I also picked up some books for the paper I'm gonna be writing. I was originally gonna do it on pirate kangaroo courts, but I'm not sure I know where to look for resources on that, so I'm gonna go back to my original idea of exploring how thieves' cant and other slang worked as a method of separating the socially deviant underworld from the rest of society. Which sounds so much better than "I'm using this paper as an excuse to learn thieves' cant for a character I roleplay online," doesn't it?

I need to make a Milliways post about zombies later, but I have to write this paper proposal and work out first.

Man, I already miss working on MacB. *sadface* It was so nice to feel involved in theatre again.

So I have this theory about all these classic rock songs from Supernatural. The rhythm of them fundamentally implies motion; they're all in very steady 4/4, at a pace that very often equals a brisk walking pace, at least for me. I'm not sure if my legs are just exactly the right length or what, but if I listen to them while walking, I'm pretty much always stepping on the beat.

Date: 2008-04-06 08:05 pm (UTC)
agonistes: a house in the shadow of two silos shaped like gramophone bells (maybe the sun will shine today)
From: [personal profile] agonistes
[livejournal.com profile] silveraspen and I were actually talking about the Supernatural soundtrack the other day, and contrasting it with the show Life. Those two shows have soundtracks that are quite thoroughly bitchin' -- but they serve different purposes.

I'm not sure that the rhythm of the SPN soundtrack fundamentally implies motion, and I don't listen to it as regularly as I do the soundtrack to Life -- but what I am sure about is that those songs are to some degree chosen because of the culture(s) they invoke. In your spare time (ha!) I'd recommend picking up Fargo Rock City by Chuck Klosterman -- it's both memoir and commentary.
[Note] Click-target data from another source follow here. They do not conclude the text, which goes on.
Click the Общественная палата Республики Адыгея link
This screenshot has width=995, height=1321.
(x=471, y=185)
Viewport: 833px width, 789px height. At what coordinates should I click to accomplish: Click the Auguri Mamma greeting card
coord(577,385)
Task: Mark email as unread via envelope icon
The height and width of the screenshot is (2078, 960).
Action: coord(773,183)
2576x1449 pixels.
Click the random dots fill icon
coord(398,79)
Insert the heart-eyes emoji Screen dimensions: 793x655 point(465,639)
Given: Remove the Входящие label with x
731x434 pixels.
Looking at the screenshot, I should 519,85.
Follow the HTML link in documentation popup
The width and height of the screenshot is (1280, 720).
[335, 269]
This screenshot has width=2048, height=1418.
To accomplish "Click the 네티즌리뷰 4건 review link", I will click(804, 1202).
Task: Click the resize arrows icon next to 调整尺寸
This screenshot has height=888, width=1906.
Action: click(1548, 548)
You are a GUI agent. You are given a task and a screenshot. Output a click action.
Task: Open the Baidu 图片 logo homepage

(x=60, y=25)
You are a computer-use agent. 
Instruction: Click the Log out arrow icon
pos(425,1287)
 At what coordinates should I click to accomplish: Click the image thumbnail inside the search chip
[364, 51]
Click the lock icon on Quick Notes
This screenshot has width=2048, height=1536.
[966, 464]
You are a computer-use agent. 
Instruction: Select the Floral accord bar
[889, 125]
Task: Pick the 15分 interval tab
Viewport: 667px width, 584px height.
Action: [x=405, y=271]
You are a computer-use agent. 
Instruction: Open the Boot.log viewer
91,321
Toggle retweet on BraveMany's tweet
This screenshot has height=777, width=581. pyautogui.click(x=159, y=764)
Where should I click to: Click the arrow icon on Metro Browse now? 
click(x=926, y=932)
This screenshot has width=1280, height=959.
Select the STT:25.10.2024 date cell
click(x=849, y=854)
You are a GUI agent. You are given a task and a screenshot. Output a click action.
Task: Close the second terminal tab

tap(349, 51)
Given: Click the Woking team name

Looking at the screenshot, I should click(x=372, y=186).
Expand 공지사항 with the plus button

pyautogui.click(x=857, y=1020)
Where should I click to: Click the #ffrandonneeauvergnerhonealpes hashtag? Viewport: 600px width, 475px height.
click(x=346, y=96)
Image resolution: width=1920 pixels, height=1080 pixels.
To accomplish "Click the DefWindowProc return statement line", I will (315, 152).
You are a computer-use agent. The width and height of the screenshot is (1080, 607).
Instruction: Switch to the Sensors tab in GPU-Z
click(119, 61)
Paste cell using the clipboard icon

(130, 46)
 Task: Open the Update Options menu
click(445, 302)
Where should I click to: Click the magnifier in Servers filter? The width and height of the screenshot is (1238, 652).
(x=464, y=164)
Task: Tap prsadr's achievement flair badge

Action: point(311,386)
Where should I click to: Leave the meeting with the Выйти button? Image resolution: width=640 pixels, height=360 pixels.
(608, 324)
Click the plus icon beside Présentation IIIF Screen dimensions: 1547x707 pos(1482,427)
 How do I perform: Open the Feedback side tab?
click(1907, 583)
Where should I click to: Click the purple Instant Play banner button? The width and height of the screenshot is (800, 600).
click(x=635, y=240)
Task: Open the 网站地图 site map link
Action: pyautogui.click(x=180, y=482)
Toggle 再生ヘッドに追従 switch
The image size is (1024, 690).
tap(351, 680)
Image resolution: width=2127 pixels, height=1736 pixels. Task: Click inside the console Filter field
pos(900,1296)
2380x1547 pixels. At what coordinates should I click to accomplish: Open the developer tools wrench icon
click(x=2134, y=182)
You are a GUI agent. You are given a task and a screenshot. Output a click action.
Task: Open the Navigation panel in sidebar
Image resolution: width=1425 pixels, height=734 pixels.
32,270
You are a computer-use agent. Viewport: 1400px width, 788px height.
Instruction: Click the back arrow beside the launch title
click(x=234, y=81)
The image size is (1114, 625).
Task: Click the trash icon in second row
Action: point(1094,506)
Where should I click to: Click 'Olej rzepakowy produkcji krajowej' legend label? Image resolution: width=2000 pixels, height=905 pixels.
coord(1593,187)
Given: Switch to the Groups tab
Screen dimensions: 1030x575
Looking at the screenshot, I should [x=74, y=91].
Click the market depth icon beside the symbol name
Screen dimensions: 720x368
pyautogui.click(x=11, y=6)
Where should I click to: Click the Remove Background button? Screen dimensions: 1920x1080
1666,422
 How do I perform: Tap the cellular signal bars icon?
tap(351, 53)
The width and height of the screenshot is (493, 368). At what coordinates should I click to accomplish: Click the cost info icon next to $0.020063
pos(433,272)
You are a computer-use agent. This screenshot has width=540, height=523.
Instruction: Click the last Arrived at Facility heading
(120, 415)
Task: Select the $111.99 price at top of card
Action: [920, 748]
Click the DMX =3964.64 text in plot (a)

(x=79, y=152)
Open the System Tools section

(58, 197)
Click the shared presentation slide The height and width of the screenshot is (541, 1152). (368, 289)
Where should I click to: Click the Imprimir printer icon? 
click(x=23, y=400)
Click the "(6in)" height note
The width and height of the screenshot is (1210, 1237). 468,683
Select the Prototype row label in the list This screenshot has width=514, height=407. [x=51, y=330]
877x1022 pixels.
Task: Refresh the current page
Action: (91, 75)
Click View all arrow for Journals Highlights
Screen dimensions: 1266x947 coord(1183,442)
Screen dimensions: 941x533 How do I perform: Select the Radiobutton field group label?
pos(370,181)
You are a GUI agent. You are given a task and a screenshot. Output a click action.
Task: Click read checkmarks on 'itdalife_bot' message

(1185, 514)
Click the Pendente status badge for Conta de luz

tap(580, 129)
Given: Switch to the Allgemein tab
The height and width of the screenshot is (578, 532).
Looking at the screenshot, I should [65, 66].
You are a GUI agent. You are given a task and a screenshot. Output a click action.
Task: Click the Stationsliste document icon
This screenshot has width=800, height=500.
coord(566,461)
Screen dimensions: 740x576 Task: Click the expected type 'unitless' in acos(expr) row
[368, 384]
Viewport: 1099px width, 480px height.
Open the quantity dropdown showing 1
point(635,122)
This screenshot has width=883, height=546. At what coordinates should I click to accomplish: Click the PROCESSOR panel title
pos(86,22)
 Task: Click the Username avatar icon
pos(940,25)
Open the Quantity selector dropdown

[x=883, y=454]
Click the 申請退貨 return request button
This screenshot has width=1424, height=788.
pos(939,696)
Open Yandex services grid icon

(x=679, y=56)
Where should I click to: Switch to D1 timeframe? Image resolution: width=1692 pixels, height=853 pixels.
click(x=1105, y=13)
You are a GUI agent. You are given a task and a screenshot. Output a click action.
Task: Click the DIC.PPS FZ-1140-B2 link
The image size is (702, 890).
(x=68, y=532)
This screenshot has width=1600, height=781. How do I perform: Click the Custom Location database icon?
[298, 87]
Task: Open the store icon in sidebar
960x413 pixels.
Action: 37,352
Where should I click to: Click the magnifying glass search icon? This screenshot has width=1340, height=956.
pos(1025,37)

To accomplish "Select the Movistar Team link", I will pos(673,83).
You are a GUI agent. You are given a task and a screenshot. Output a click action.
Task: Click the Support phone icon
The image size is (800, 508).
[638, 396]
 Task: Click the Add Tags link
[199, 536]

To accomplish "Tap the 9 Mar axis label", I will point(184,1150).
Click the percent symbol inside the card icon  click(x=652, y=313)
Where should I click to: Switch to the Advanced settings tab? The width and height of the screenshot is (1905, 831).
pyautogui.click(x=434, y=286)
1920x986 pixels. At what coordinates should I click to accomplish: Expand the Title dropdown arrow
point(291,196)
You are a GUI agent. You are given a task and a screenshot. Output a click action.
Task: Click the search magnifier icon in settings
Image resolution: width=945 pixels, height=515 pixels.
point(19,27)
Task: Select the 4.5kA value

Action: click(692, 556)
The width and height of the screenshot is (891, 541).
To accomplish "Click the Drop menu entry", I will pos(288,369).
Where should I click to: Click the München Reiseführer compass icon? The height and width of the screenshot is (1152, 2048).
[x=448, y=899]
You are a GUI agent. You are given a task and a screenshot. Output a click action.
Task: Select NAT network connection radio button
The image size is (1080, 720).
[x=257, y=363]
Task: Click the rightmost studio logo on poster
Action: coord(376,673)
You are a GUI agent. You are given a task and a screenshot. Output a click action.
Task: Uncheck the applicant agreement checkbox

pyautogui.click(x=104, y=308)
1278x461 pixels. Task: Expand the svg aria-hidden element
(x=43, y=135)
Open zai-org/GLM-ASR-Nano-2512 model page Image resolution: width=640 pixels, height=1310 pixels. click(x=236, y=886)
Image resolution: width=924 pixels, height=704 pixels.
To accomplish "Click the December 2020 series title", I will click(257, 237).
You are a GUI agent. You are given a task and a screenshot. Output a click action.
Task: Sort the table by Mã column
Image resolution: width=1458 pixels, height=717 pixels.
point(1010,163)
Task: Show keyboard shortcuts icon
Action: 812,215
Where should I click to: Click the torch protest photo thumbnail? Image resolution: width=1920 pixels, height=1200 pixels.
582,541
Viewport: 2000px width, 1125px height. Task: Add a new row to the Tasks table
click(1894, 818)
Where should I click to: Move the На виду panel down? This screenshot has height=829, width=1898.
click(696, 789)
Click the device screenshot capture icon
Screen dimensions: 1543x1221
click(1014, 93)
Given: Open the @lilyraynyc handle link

Klosterman grew up on a farm in North Dakota, and loved (and loves) heavy metal, and the entire time I was reading it I kept thinking Lynne needs to read this like she needs to breathe. The songs and groups that Dean Winchester loves go hand in hand with the culture that Klosterman experienced and talks about -- bars, booze, babes, and the Midwest.

(Life, in contrast, isn't invoking a culture so much as adding to characterization and pace, with its soundtrack. 3/4 of the songs are between 70 and 90 beats a minute -- or a really, really high heart rate, which corresponds nicely to Charlie Crews in his more manic moods. But I do not think you have seen Life, so I will refrain from tl;dr-ing further!)